Para un refrigerio batido bajo en calorías con toneladas de vitaminas y minerales, mezcla un puñado de espinacas congeladas (aproximadamente 32 calorías por ½ taza), 1 cucharadita de espirulina seca (aproximadamente 7 calorías), ½ taza de arándanos congelados (38 calorías) y 1 taza de leche de almendras sin azúcar (37 calorías).
La espinaca, por ejemplo, es una buena fuente de calcio (145 mg) y hierro (2 mg) en ½ taza.
1 a 2 tazas de melón fresco
Mezclar diferentes tipos de melones le da a tus papilas gustativas una explosión de sabor llena de nutrición, al tiempo hace que tu refrigerio se sienta más sustancioso.
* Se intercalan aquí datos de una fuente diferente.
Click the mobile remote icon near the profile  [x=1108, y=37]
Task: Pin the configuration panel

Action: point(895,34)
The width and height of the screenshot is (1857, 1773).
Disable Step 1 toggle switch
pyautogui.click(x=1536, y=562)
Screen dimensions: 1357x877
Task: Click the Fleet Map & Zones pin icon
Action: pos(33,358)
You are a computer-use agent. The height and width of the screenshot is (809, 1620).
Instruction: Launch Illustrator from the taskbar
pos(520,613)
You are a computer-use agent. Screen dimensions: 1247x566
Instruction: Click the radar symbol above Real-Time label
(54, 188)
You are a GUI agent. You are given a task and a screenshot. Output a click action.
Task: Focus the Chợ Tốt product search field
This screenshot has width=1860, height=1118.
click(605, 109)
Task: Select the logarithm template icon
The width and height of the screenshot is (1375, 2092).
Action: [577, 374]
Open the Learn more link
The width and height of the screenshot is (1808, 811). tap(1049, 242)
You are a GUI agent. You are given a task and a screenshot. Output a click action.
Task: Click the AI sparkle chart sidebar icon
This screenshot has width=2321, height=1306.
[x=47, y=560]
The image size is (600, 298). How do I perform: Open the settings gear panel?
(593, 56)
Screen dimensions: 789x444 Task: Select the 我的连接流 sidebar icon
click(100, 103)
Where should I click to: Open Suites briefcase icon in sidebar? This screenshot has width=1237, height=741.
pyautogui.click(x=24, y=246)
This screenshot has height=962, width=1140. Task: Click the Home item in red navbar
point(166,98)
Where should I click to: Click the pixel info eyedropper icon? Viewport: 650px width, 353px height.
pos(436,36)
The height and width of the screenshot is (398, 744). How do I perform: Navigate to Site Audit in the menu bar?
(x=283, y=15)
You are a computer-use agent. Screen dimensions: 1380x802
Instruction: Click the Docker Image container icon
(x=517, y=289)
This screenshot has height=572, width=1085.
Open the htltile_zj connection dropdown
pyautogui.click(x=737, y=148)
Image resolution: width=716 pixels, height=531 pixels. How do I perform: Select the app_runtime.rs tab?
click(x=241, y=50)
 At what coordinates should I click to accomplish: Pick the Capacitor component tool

Es colorido, y cuando se sirve frío, satisface a cualquier goloso. Los melones suelen tener entre 45 y 60 calorías por taza, cortados en cubitos; elige una mezcla de sandía, melón y melón dulce, y disfruta de 1 a 2 tazas para un refrigerio satisfactorio.
1/3 taza de edamame
El edamame (soja) está cargado de proteínas y fibra. También obtendrás un poco de grasa saciante. Es este trío de nutrientes lo que hace un bocadillo bueno y satisfactorio. Lo mejor de todo es que un 1/3 de taza de la variedad sin cáscara contiene solo 75 calorías.
3 tazas de palomitas de maíz
Con solo 31 calorías por taza, las palomitas de maíz sin mantequilla son el alimento perfecto para cuando tienes ganas de ir a la máquina expendedora. Al usar el maíz natural, obtienes un refuerzo de fibra (3,6 g por 3 tazas), lo que la convierte en una buena fuente nutricional sin el exceso de grasa y sal de las palomitas preenvasadas. Disfruta de 3 tazas de la versión sin mantequilla por menos de 100 calorías y cómelas de a un grano a la vez para que duren más.